山形県鶴岡市での風力発電計画に対し、ラムサール条約の登録湿地に近く希少な渡り鳥に悪影響を与えるとして住民団体が反対、市が事業者へ事業の中止を申し入れている問題で、皆川治市長は2日の定例記者会見で、計画地近くですでに稼働中の別の風力発電施設付近で、絶滅危惧種クマタカの死骸が見つかったと発表した。風車に鳥がぶつかる「バードストライク」の可能性が高い。皆川氏は、計画中の事業への影響についても「重く受け止める必要がある」と述べた。
計画は、石油元売り最大手エネオス傘下の再生可能エネルギー発電大手「ジャパン・リニューアブル・エナジー」(JRE、東京)が同市加茂地区で大型風車を最大8基建設する「(仮称)加茂風力発電事業」。
市によると、計画地から1・5キロ~3・5キロの場所にラムサール条約登録湿地「大山上池・下池」があり、絶滅危惧種を含む約200種の渡り鳥など野鳥が生息。また計画地周辺ではクマタカをはじめ多くの猛禽(もうきん)類の生息、営巣が確認されている。

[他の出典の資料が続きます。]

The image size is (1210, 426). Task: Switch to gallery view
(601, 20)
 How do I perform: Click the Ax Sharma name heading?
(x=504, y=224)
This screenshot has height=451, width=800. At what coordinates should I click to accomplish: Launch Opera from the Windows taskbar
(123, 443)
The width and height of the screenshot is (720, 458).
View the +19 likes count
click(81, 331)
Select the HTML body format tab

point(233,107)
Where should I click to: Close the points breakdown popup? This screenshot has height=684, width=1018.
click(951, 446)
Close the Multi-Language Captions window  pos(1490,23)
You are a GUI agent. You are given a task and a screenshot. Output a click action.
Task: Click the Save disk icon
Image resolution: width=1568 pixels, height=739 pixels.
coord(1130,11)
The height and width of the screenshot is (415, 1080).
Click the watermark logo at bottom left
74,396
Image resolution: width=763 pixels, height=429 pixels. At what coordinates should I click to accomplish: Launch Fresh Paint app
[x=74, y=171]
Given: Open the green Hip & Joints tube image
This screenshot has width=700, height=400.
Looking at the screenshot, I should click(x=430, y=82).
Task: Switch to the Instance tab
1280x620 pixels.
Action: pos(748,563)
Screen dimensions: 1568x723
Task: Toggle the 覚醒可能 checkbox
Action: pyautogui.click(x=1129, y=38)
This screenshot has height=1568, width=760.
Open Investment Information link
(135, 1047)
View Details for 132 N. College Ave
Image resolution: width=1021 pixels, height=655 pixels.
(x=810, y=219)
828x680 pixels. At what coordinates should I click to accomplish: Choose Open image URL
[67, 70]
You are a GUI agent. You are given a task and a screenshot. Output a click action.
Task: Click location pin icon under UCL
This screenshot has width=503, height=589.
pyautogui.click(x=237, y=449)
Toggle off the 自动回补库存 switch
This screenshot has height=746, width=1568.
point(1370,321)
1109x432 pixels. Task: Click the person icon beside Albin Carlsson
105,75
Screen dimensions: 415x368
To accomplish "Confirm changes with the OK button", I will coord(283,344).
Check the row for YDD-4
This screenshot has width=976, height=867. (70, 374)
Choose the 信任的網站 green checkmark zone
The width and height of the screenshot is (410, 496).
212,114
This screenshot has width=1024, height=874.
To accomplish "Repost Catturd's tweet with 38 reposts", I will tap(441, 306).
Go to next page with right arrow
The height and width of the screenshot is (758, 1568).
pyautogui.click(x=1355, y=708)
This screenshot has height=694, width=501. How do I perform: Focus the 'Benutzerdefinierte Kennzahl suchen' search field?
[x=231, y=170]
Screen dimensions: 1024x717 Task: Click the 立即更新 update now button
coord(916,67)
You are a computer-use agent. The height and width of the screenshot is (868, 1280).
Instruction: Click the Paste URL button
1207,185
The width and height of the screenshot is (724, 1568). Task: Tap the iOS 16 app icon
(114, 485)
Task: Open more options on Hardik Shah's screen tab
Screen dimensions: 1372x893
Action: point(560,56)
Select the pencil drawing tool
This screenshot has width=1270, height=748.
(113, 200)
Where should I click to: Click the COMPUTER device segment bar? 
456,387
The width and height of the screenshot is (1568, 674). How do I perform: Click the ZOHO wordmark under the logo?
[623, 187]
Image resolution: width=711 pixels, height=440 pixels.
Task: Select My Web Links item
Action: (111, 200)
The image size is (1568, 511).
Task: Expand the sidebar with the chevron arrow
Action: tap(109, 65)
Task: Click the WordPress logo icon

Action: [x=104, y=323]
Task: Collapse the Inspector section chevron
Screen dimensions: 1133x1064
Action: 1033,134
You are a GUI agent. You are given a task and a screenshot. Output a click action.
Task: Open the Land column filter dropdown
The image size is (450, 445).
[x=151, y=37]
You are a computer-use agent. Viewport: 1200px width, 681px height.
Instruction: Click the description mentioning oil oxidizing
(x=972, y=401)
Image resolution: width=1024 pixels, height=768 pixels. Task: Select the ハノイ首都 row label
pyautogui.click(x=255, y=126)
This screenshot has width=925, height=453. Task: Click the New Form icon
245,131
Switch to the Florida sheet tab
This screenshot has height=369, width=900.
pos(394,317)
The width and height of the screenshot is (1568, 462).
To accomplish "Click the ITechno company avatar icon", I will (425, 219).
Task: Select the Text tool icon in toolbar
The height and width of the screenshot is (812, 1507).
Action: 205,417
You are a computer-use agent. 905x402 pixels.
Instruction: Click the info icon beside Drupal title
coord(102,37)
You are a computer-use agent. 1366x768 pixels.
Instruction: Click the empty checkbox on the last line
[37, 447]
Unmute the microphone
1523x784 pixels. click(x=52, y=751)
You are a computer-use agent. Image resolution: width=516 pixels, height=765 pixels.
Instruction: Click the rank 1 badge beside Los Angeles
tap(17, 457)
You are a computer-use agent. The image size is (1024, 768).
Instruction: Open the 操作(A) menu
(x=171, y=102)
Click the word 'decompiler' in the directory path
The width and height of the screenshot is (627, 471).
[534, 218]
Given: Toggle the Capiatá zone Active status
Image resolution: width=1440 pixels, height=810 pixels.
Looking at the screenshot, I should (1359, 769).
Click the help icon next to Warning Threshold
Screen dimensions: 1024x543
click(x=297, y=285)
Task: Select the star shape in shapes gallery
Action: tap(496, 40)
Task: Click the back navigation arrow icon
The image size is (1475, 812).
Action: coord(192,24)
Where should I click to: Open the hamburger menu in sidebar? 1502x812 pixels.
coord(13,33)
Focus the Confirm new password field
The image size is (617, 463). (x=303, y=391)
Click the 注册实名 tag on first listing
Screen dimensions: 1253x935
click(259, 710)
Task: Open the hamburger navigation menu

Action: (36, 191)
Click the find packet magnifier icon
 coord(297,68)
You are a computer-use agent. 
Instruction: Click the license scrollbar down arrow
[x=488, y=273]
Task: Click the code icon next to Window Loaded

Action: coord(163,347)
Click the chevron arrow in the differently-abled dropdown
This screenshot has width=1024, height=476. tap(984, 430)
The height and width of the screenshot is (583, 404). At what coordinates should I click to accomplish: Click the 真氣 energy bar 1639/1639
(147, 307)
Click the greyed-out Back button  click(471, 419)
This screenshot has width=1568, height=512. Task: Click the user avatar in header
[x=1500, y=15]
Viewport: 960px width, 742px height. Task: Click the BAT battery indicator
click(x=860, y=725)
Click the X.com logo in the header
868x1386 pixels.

こうした中、計画地の近くで令和3年11月に商業運転を始めた「JRE鶴岡八森山風力発電所」(5基)で6月下旬、クマタカ1羽が死んでいるのを同社が発見。同社が環境省へ届けたところ、同省の指示により7月28日、市と県へ報告があったという。
市によると、クマタカの衝突死は全国でも2、3例しかないという。皆川氏は「非常に希少性の高い鳥が死んでいた。重大な案件だ」と指摘。同社が近くで計画中の加茂、三瀬矢引の両風力発電事業にも影響するとの見方を示した。
市によると、国内53の条約登録湿地で登録後、その5キロ未満の範囲内で大規模な風力発電施設が建設された例はないという。
また、稼働中の八森山風力発電所の環境影響評価(アセスメント)の際、周辺にクマタカのつがい5組10羽の生息が確認されており、稼働後に衝突死が確認されたりした場合は、稼働中止も含めた「稼働制限」がかけられることになっている。